Try it :: In the message below about the IFWP list, roughly what yearly fee does the writer estimate subscribers would pay to keep the list on a commercial ISP's listserve?

Selected passage ::
□ □ □ □ □
I don't know how others are faring, but I'm only receiving about one message
out of every four. Andy Sernovitch said that AIM had changed ISPs and that
things should be back to normal, and the new nameservers propagated, by
early next week, so I'm trying to be patient.

On the other hand, I've gotten a few messages that suggest there are more
fundamental problems with this list: people de-subscribed, others who can't
subscribe, still others who receive but can't post, etc. It makes one wonder
if the IFWP list, at least as administered by AIM, isn't finally kaput.

What to do? For myself, I find it very difficult to accept the demise of
this list. It has a very special character, different from all the others.
It has an identity, bestowed on it by the ideals of the Internet community
at the beginning of the White Paper process. With the end of the IFWP list
comes the end of those ideals, at least in their collective expression. I
think everyone on it will lose, if it ceases to exist, something that cannot
be replaced by subscription to another list.

There have been suggestions of re-starting the list - perhaps under a
different name, perhaps under the same - on another listserve.
Unfortunately, those making these suggestions have accompanied them with
ideas for modifying the IFWP list - subscription by credit card, the use of
signatures, encryption, a moderator, rules of conduct, et cetera - which
have detracted from the special nature of this list, have disillusioned many
about the possibility of transferring it, and probably pushed further the
disintegration we are presently witnessing.

I'd like to make a different suggestion. It's based on the prediction, made
by Andres Oppenheimer in his recent Miami Herald story "Latins Want Input On
Web", that the question of who will rule the Internet, and how, is not going
to be resolved in the short term, that it will continue for some years
still, and that open forums of diverse interests but with similar ideals
will be needed until it is finally resolved, and beyond. The conclusion from
that prediction is that the IFWP list, rather than being abandoned, should
be formalized and strengthened so that it can serve its unique function when
needed.

How can we do that? One way, and the one I'd like to advocate here, would be
to move it to a large commercial ISP's listserve (I am thinking of PSINet in
the U.S., for example, or one of the larger EuroISPA ISPs), and that the fee
for maintaining it be paid by the participants as part of their
subscription. Such a fee would be very low, certainly, probably on the order
of $5 a year. The payment of it would validate each subscriber's use of the
list, and provide a central source of minimal contact information about the
subscriber. And it would finally give the IFWP a membership identity that
could permit it to use one or another of the online voting or
decision-making mechanisms that have been discussed here from time to time.

I'd like to ask everyone using this list if they really think that another
list, some new one begun by the DNSO or the ICANN or anyone else, could
replace the IFWP list. I think you'll agree that they probably can't. This
list was begun through the spontaneous coming together of the broad
community, just as the White Paper called for, and it may be that community,
as it exists in this forum, which has the only real chance of ultimately
seeing to it that the Internet community is served by this process of
privatization.

I don't think we can afford to let the IFWP list disappear. Our own
interests will be weakened if we do. I suggest that the best way to save it,
and at the same time perhaps improve it to make it function as it will
surely be called on to function in the near future, is to adopt some such
method as I've suggested above. Please give it some thought.
□ □ □ □ □
Information shown ::
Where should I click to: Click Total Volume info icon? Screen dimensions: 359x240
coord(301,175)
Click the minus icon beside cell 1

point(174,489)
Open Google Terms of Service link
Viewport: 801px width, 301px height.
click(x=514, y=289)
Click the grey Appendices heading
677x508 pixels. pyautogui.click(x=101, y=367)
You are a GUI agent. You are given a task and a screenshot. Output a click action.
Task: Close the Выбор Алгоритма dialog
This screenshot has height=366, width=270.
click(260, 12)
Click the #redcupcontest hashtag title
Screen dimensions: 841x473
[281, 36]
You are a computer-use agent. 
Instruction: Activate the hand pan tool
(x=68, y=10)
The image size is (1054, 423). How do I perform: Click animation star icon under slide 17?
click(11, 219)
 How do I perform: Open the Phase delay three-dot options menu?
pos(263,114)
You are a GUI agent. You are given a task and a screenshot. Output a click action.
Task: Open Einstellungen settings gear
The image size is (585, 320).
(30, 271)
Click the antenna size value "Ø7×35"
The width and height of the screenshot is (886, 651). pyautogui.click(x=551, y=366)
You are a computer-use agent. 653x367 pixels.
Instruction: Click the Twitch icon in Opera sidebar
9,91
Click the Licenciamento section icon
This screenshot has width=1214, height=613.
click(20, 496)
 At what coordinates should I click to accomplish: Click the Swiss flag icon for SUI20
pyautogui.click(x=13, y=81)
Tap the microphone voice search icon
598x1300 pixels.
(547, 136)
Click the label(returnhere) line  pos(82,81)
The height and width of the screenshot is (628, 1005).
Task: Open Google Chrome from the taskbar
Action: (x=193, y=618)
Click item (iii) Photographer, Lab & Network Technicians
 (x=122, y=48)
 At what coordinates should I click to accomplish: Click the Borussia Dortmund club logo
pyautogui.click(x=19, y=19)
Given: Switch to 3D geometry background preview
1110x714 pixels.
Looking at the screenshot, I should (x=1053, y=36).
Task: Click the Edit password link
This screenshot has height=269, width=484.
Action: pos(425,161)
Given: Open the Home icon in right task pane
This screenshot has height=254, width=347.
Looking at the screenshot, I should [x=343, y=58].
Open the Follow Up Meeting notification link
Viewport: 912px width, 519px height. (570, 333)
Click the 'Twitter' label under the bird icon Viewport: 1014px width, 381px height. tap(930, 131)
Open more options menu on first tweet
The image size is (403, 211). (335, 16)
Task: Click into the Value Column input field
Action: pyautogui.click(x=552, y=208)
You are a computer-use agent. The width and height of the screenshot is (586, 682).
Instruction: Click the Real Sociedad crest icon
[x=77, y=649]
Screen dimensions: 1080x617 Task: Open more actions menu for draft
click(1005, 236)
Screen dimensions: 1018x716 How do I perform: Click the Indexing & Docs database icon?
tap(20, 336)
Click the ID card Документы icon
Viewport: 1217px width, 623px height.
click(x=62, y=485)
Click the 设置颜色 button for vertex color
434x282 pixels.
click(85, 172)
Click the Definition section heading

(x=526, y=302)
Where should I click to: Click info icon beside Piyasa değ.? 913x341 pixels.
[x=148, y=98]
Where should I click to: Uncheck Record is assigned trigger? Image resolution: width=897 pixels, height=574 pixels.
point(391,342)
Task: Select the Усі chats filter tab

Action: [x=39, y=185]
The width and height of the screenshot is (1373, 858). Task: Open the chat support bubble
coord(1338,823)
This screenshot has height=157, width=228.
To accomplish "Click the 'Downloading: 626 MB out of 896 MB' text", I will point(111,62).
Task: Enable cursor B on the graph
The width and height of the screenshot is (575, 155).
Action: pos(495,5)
□ □ □ □ □
Exercise solution :: About $5 a year.